What to work on:
A – Retype the DIY U book review word for word, everything from "Kamenetz envisions an" down to "with traditional college.".
B – Write the next part of the DIY U book review, picking up after its last sentence.

Document section:
┏━━

Anarchy in the U, eh? (DIY U book review)

Graduation season is upon us, and that means colleges and universities across the nation are trotting out celebrities, writers, thinkers, journalists and public intellectuals to deliver commencement addresses to the newest crop of graduates-to-be.

DIY U, by Anya Kamenetz
DIY U, by Anya Kamenetz
One writer who won’t be called upon to dispense wisdom from the commencement platform this spring is Anya Kamenetz. That would be a little bit like inviting John Lydon to address graduates at the Julliard School. Even though Lydon — aka Johnny Rotten, lead singer of the punk band the Sex Pistols — became famous for creating music, his style doesn’t really fit the mold of the prestigious performing arts conservatory.

Likewise, the message of Kamenetz’s new book, DIY U: Edupunks, Edupreneurs, and the Coming Transformation of Higher Education, probably comes across as nails on the chalkboard for many college administrators.

DIY U is a timely call for our nation’s higher education system to embrace the power of technology to expand access. Even though college campuses were among the first institutions in the world to embrace Internet technology, when it comes to using it effectively as an educational tool, we’re behind the curve.

Kamenetz envisions an alternate university. What if students, rather than following the traditional path of higher education (four-year bachelor’s degrees, hour-long lectures), were able instead to cobble together their own learning path from course materials readily available online? This kind of “do-it-yourself” approach is gaining ground among a growing number of “edupunks” and “edupreneurs” who see technology as the answer to the rising costs and inefficiencies associated with traditional college.

Those who know a little bit about my affinity for all things punk — the music as well as the ethos* — know that I could never resist picking up a book with “DIY” in the title and “punks” in the subtitle. As soon as I heard about Kamenetz’s book (thank you, Mark Greenfield), I ordered it. And while I wasn’t completely satisfied with the book’s conclusions, I’ve got to give DIY U high marks for stimulating thought and discussion about the state of higher education today.

┗━━

Information provided:

┏━━

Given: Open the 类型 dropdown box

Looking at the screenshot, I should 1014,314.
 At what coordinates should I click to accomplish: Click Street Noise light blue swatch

┗━━

Answers below:
A –
Kamenetz envisions an alternate university. What if students, rather than following the traditional path of higher education (four-year bachelor’s degrees, hour-long lectures), were able instead to cobble together their own learning path from course materials readily available online? This kind of “do-it-yourself” approach is gaining ground among a growing number of “edupunks” and “edupreneurs” who see technology as the answer to the rising costs and inefficiencies associated with traditional college.

B –
First of all, despite the book’s title and punk-inspired cover art (a clenched fist holding a pencil), Kamenetz isn’t exactly Johnny Rotten. She has an Ivy League pedigree (Yale, class of 2002) and a steady gig as a journalist at a respectable business magazine, Fast Company. DIY U is her second book; it’s a logical follow-up to her first, Generation Debt, which discusses the crushing student loan debt load modern-day college grads take on.

Kamenetz’s journalistic technique shines in DIY U. She expertly weaves together seemingly disparate data points into a solid narrative that places today’s higher ed challenges in historical contextg. DIY U is very well researched, as evidenced by the detailed end notes. (This is a plus, in my opinion.) It’s also a quick read. Take away the end notes, bibliography, index and resource guide (an outline for pursuing a do-it-yourself education beyond the walls of the academy, complete with web links and other information), and the book comes in at a mere 135 pages — more monograph than academic tome. That’s probably for the best, because even with its exhaustive annotation, anything beyond the book’s six chapters, resource guide and back matter would be filler.

Kamenetz lays out her book in six terse chapters. Part One of the book — “How We Got Here” — opens with “History,” a survey of how the American university came to be and how the notion of “college for all” became interwoven into the American Dream. From there, Part One moves on to “Sociology” and “Economics.” Part Two — “How We Get There” (“There” being the technology-transformed university of the future) — begins with “Computer Science” (a discussion of technology’s advantages) and moves on to “Independent Study” and “Commencement.” (Kamenetz offers chapter 6, Commencement, on her DIY U blog.) Once you walk across that stage at the end of chapter 6, instead of a diploma you get Kamenetz’s resource guide.

Along the way, you pick up some interesting tidbits of knowledge, or re-learn some things you may have forgotten over the years. For example: the idea that higher education should be open and accessible is as much a myth as the American Dream itself. Despite expansion over the years, college is still beyond the reach of many Americans. At the same time, due to the loss of manufacturing jobs and the decline of labor unions over the past 20-30 years, more young Americans are looking to college as a means to a better life. High school graduates who in the past may have gone to work at the local auto plant are now looking to enroll in community college or one of those for-profit private universities that spend big bucks to market their services. To afford the cost, they take on unmanageable debt — betting on a future that doesn’t look so rosy.

“Traditional colleges are trapped in an unsustainable cost spiral,” she writes in chapter 3 (“Economics”). While college tuition rose more slowly than household income in the 1940s and 1950s and at about the same rate from the ’50s through 1980, the cost of going to college “leaped 439 percent from 1982 to 2007, after inflation.”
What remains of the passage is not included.